= Required action =
Provide only the number of lines below that contain the word "dropdown".

= Supplied material =
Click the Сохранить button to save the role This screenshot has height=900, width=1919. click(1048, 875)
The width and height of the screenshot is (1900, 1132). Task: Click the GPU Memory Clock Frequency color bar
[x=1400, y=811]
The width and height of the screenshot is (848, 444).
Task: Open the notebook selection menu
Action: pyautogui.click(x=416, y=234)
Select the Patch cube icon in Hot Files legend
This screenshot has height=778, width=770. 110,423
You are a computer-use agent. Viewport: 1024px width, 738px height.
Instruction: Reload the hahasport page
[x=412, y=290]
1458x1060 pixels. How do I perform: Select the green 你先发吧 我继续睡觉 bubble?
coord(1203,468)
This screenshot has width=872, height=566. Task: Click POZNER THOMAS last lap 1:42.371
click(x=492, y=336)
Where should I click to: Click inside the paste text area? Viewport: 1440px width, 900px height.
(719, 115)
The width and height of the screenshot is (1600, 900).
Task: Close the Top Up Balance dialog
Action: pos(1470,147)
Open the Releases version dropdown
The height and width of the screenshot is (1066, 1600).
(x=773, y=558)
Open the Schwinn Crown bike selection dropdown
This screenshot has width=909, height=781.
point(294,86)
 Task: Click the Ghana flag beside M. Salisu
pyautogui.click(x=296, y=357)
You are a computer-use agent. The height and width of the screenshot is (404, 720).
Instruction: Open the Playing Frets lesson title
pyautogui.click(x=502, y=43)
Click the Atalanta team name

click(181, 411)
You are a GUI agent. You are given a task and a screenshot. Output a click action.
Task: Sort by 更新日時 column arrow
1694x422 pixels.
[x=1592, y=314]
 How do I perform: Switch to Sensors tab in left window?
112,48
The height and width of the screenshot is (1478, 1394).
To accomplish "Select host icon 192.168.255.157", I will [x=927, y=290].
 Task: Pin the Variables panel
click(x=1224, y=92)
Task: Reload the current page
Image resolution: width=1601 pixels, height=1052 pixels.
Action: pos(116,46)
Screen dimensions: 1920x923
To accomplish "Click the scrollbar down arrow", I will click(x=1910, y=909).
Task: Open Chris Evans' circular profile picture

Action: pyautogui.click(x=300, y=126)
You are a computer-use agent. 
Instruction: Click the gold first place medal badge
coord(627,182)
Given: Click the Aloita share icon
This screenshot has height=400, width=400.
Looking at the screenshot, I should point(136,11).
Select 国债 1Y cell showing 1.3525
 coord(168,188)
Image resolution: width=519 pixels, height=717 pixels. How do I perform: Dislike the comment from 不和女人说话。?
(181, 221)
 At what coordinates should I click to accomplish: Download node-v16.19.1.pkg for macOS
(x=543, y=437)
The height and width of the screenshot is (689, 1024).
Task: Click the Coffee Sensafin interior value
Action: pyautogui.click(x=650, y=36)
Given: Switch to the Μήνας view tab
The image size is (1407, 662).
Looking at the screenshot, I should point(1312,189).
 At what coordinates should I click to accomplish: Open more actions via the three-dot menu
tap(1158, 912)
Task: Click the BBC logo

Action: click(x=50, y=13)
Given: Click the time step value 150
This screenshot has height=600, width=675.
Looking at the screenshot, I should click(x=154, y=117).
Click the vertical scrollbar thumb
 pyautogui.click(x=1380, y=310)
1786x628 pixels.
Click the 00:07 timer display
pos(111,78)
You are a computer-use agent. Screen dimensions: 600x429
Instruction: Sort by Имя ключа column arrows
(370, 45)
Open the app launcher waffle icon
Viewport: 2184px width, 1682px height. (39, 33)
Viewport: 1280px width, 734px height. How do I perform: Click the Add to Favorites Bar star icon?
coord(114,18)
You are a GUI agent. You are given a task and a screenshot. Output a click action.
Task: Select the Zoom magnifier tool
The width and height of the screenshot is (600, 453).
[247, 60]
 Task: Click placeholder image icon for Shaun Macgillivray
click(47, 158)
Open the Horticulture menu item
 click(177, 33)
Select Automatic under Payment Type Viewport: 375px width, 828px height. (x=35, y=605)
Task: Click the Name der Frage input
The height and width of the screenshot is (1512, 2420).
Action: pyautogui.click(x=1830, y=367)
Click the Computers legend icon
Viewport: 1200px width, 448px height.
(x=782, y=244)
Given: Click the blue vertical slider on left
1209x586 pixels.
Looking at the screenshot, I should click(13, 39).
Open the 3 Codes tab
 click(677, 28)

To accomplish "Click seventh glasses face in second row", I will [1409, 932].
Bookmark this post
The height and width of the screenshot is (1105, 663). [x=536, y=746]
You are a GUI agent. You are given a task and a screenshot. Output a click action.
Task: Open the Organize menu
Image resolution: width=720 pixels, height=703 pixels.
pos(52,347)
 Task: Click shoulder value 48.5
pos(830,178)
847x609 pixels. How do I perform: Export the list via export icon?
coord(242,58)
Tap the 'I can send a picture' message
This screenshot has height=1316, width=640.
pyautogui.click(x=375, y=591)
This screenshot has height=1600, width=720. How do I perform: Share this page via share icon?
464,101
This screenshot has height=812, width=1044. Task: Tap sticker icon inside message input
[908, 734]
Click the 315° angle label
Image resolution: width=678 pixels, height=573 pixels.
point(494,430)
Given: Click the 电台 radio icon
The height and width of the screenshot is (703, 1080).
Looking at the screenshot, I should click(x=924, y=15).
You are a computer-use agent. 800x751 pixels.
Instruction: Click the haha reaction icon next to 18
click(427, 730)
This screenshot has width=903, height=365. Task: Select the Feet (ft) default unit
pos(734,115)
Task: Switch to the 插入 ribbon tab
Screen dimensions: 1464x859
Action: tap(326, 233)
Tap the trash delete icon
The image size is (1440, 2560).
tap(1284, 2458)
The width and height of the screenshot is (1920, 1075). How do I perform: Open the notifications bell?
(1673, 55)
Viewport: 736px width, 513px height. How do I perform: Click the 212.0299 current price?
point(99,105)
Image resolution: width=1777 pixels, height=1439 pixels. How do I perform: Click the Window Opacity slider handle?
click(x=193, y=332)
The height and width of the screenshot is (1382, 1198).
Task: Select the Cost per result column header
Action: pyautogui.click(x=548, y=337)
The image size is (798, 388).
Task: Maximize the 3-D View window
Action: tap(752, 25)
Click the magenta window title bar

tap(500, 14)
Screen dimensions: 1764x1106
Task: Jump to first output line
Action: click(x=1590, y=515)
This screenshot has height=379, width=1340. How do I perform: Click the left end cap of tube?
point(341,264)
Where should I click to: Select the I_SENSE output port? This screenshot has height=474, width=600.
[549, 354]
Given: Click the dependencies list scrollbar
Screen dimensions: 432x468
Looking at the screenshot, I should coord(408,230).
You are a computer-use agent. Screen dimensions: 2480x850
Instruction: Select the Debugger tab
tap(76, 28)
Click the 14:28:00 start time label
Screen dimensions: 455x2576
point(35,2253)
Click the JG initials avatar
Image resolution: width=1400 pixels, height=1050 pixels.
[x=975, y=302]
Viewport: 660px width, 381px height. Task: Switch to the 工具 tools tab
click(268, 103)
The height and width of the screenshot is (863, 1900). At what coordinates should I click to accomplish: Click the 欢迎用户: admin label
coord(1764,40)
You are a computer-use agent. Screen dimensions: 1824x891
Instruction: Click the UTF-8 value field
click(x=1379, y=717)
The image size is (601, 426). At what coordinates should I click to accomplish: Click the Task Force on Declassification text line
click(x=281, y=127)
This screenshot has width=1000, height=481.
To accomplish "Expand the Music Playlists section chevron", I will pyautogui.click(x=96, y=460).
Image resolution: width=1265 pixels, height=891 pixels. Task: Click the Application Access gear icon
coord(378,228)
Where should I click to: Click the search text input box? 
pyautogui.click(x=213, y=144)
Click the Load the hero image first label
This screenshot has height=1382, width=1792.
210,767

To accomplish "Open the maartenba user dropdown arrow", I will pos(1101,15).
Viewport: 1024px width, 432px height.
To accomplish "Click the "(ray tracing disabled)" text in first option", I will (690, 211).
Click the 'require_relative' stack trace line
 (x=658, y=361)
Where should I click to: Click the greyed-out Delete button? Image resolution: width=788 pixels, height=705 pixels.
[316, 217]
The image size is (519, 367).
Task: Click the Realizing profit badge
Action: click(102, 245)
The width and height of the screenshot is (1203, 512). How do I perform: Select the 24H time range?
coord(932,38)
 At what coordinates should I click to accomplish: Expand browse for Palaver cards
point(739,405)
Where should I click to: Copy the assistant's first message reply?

= Answer to this exercise =
3